Lois Dwan, 91; Veteran L.A. Times Restaurant Critic
Lois Dwan, a restaurant columnist whose writing career for the Los Angeles Times spanned three decades, has died. She was 91.
Dwan died Wednesday of congestive heart failure at her home in Santa Monica, according to her daughter, Judy Dwan Hallett.
“Restaurateurs in the city all loved her,” said Robert Lawrence Balzer, who served as wine editor of the Los Angeles Times Home magazine for 32 years. “She had a benign style and her reviews were generally positive. She wrote without rancor or bitterness.”
Dwan was born Lois Smith in Baker, Ore., on Dec. 27, 1913. She majored in English at Dominican College in San Rafael and met her future husband, Robert Dwan, while doing graduate work at Stanford University. They married in 1940.
Toward the end of World War II, Robert Dwan joined the writing staff of Art Linkletter’s “People Are Funny.” By then, the couple had relocated to Los Angeles, where Lois Dwan spent much of her time raising the couple’s five children.
In the 1960s, as her children grew older, she began making a career of covering the local restaurant scene, first for Los Angeles magazine, where she was a writer and later a columnist, and then for the Los Angeles Times. She freelanced for The Times from the mid-1960s through the early 1970s before being named the paper’s restaurant critic and columnist in 1972. Her column, called Roundabout, appeared in the Calendar section on Sundays.
Piero Selvaggio, the owner of Valentino, one of the city’s finest restaurants, said Dwan was “instrumental in Los Angeles becoming a city of great dining.”

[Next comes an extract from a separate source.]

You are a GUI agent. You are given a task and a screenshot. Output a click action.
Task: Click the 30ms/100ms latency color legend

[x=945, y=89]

“She was fair in her criticism, critical but encouraging of those who had a talent for the business,” Selvaggio said.
He recalled the influence she had in putting Valentino on the dining map in Los Angeles.

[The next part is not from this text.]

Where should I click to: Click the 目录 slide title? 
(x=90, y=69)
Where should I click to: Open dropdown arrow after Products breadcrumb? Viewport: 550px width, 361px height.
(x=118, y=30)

“We dreamed of her reviewing the restaurant, and on Christmas Eve of 1972, the review appeared in the Calendar section of The Times. She told the readers that our restaurant was ‘a Christmas present’.... We went from serving four dinners on Saturday night to 100 dinners the next night. We were not at all prepared for the impact.”
Over the years, Dwan published several guidebooks covering the Southern California restaurant scene. She also wrote “How to Entertain Out of Doors,” part of a series of books under the Amy Vanderbilt Success Program for Women.
In the preface to an unpublished manuscript, Dwan explained her fascination with restaurants.
“I love restaurants. I have loved them since I sat on telephone books with my ruffles spread around me.... I love the order of restaurants, the crisp tablecloths, the shining crystal, the precisely laid silver, the candles, the flowers.... They were my stage before they were my assignment.”
Besides her daughter Judy, she is survived by her sons Alan, Rob and James; daughter Katie Huet; and seven grandchildren.
A funeral Mass will be said at 11 a.m. Tuesday at St. Martin of Tours Catholic Church, 11967 Sunset Blvd., Los Angeles.
Instead of flowers, donations may be made to the American Institute of Wine and Food, Lois Dwan Scholarship, c/o Robert Terragawa, 2015 N. Hobart Blvd., Los Angeles, CA 90027-1617.